Segment Start: DATA FOR THIS TASK

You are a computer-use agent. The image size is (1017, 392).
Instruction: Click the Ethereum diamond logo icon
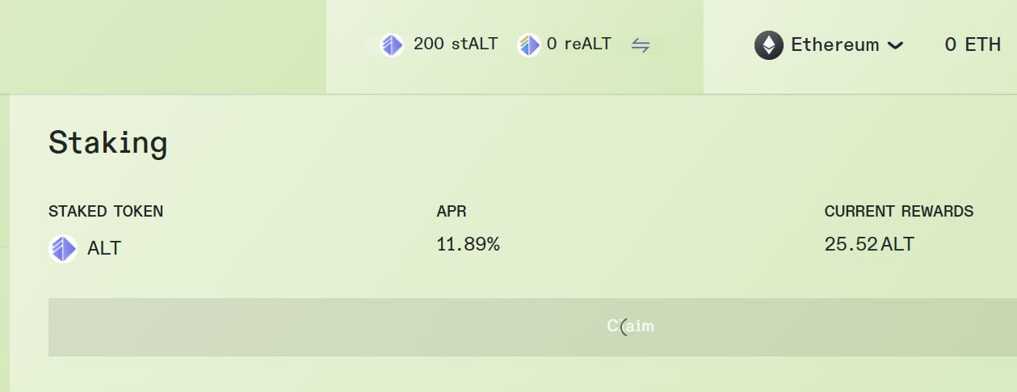[x=769, y=45]
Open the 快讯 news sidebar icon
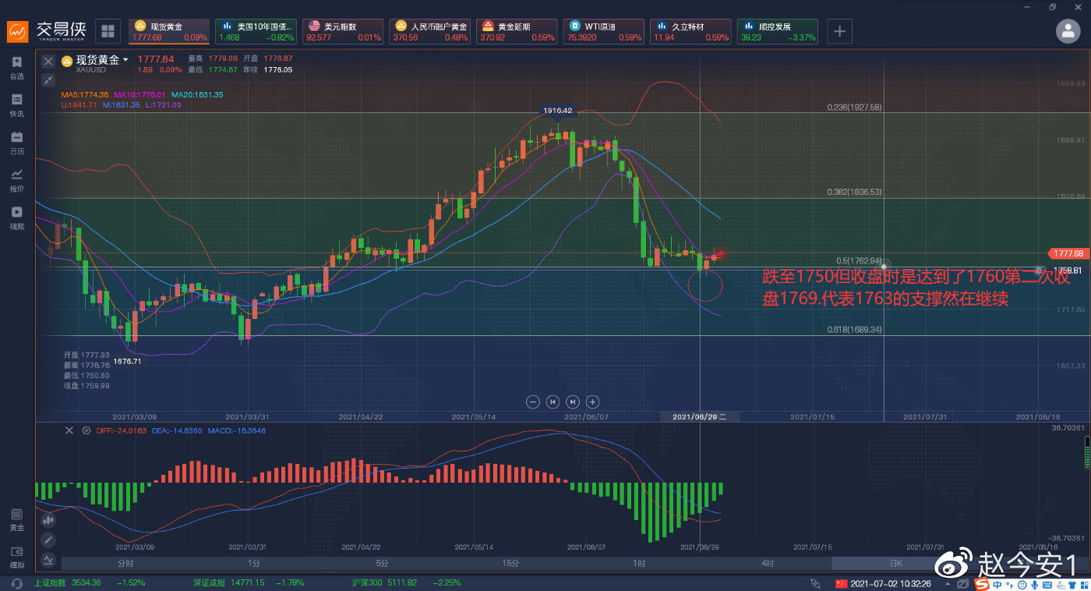1091x591 pixels. (17, 105)
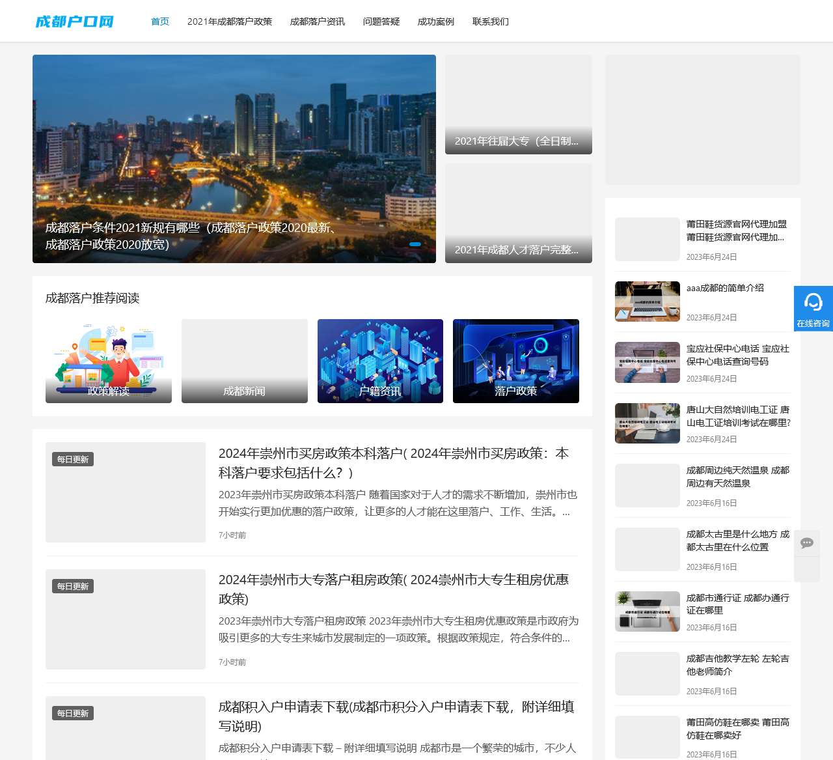Open the 问题答疑 menu item

(x=381, y=21)
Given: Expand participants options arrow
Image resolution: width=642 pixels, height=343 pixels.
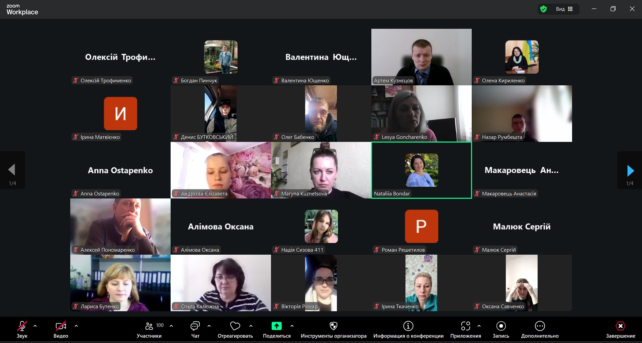Looking at the screenshot, I should tap(171, 326).
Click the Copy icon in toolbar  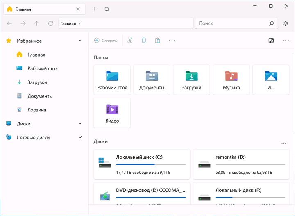143,41
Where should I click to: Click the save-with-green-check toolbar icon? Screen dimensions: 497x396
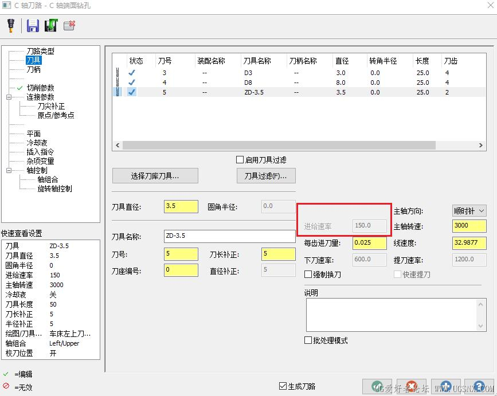click(x=50, y=25)
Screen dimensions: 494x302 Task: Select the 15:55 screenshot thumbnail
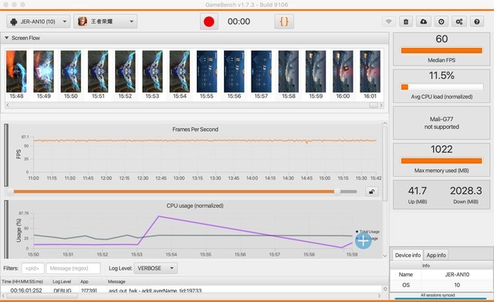coord(207,75)
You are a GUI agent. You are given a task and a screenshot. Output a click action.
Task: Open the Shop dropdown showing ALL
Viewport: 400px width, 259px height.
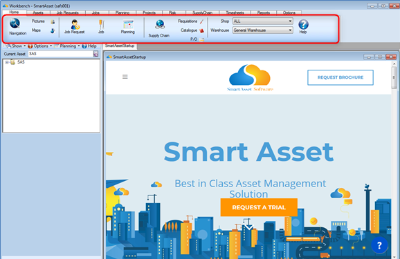[x=262, y=21]
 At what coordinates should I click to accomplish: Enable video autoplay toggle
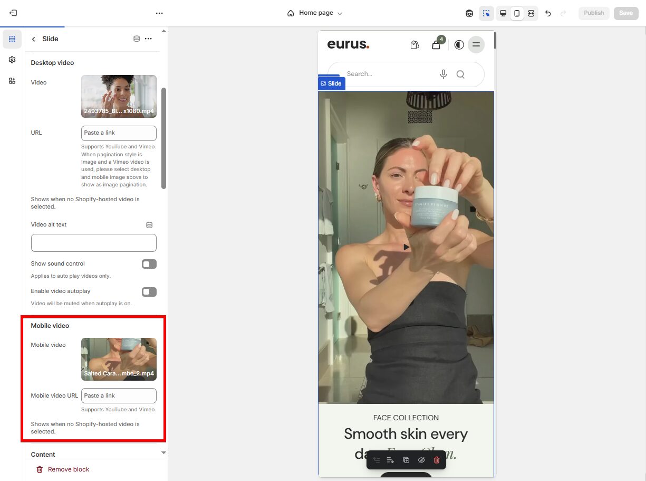pos(149,291)
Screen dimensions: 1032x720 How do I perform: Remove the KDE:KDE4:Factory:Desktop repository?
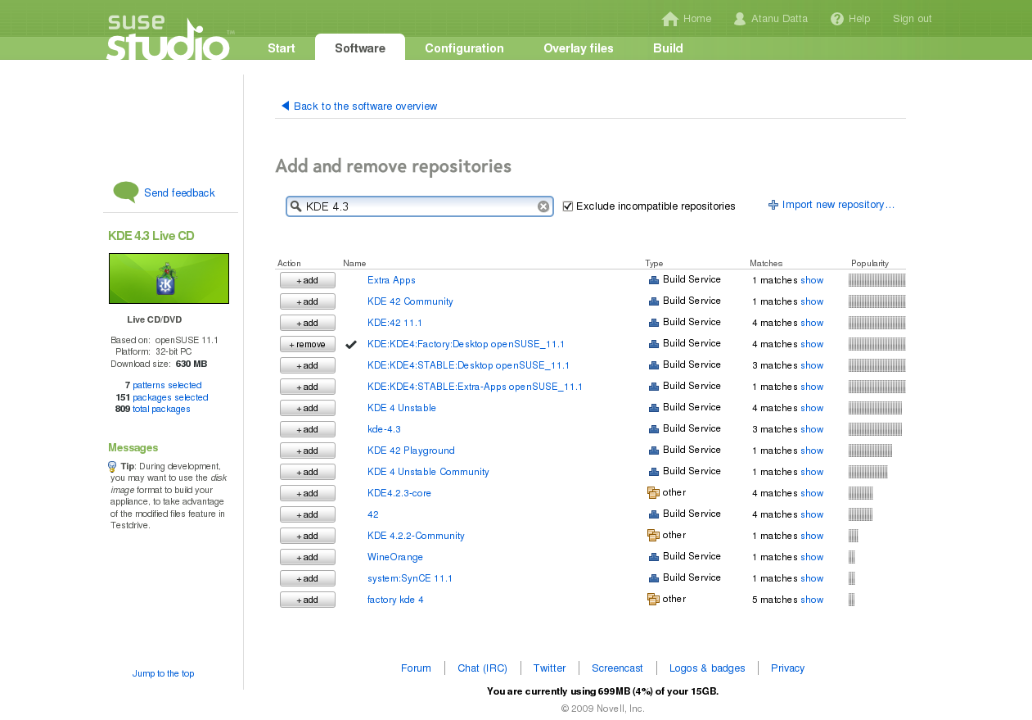click(x=307, y=344)
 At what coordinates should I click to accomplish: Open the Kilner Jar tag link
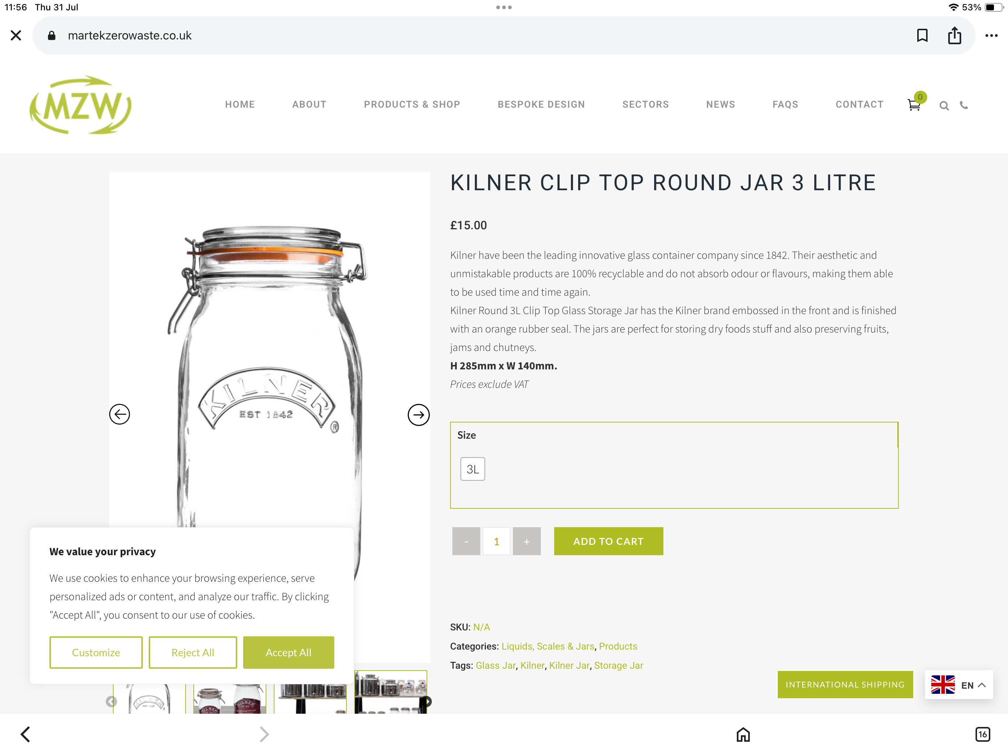pos(569,666)
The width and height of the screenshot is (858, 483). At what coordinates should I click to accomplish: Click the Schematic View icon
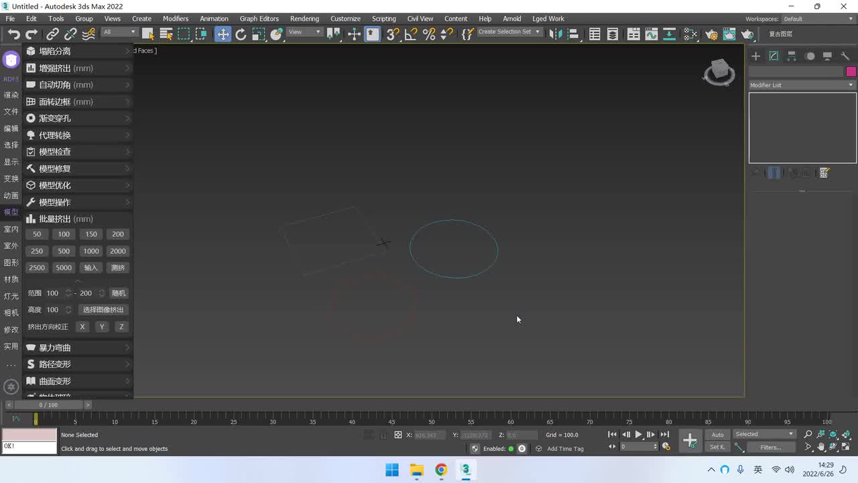pos(669,34)
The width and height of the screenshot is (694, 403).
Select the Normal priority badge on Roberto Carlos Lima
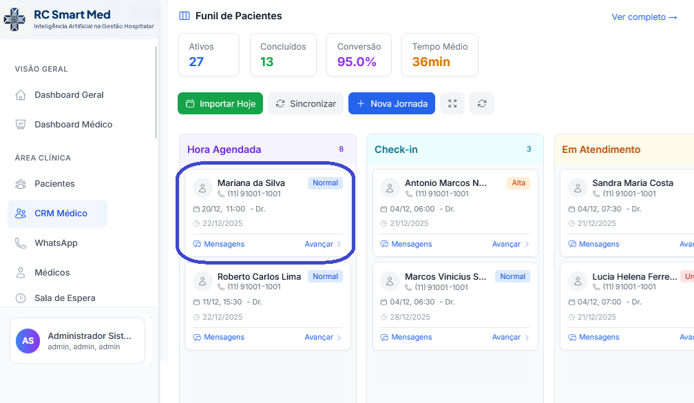[x=325, y=276]
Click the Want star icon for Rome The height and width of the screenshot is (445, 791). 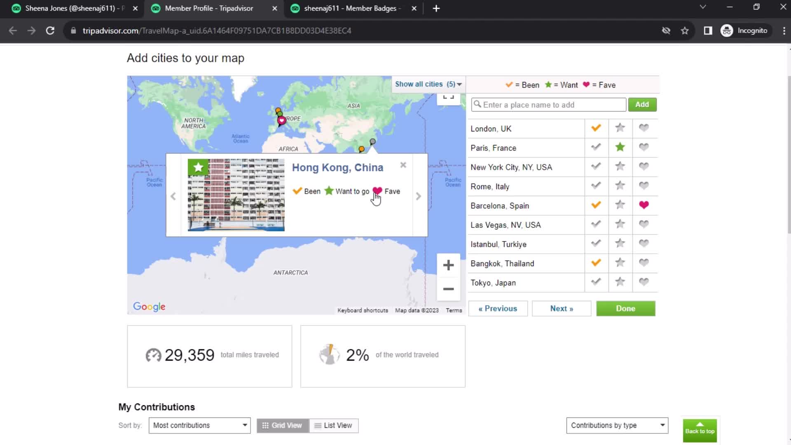[x=620, y=185]
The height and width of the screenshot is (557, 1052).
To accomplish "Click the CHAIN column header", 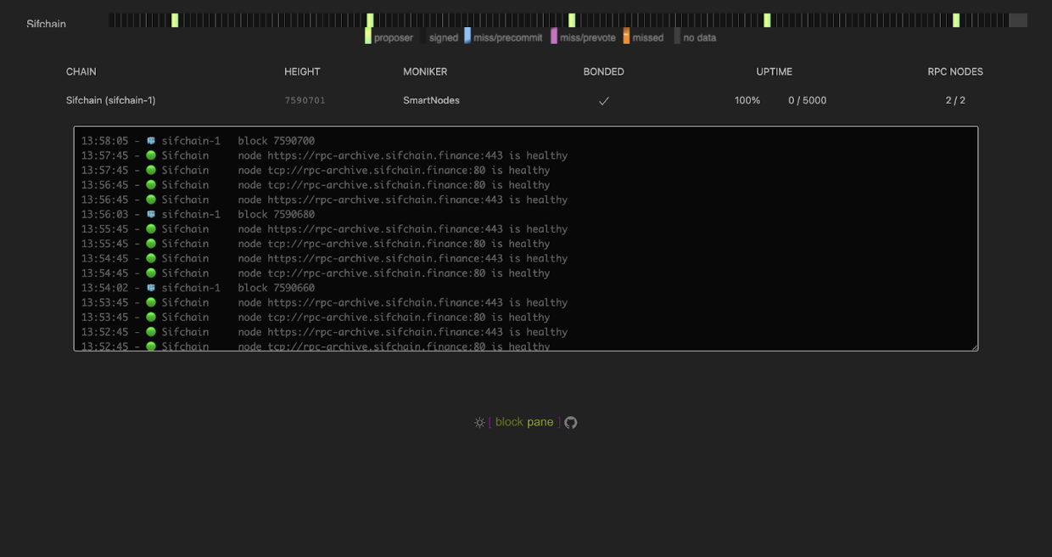I will [x=81, y=72].
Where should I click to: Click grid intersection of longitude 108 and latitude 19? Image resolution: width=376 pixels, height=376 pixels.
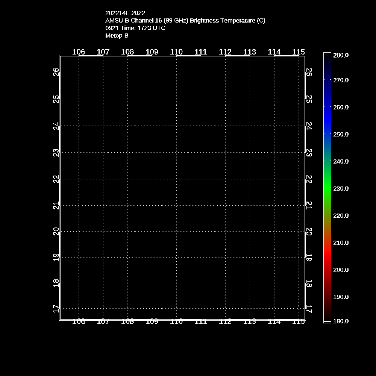click(127, 257)
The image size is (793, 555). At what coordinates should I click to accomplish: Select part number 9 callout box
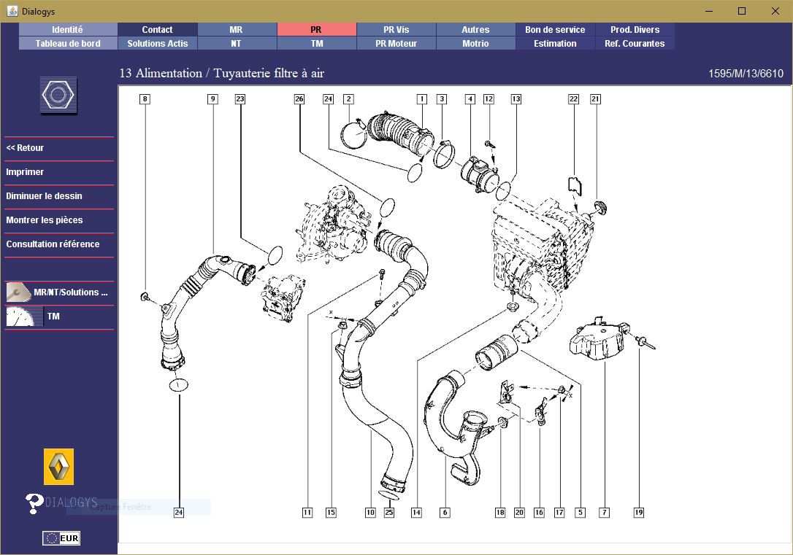pos(213,99)
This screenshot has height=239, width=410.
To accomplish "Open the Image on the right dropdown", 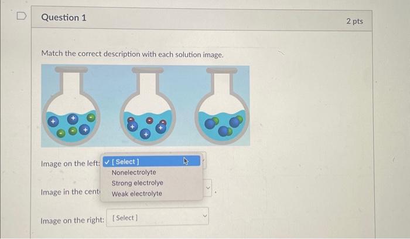I will click(158, 217).
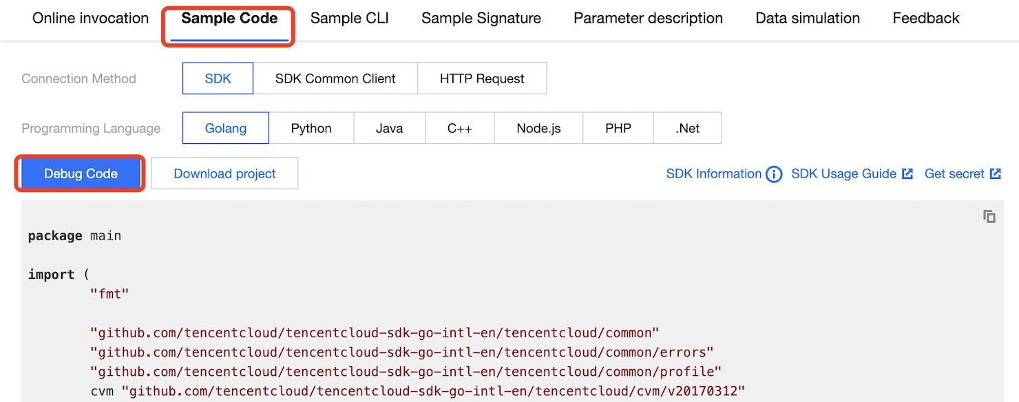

Segment End: DATA FOR THIS TASK

▶ _WORK TASK_
Would you report every line of the entries above containing the word "agent"?

▶ _ANSWER SECTION_
You are a computer-use agent. The image size is (1017, 392).
You are a GUI agent. You are given a task and a screenshot. Output a click action.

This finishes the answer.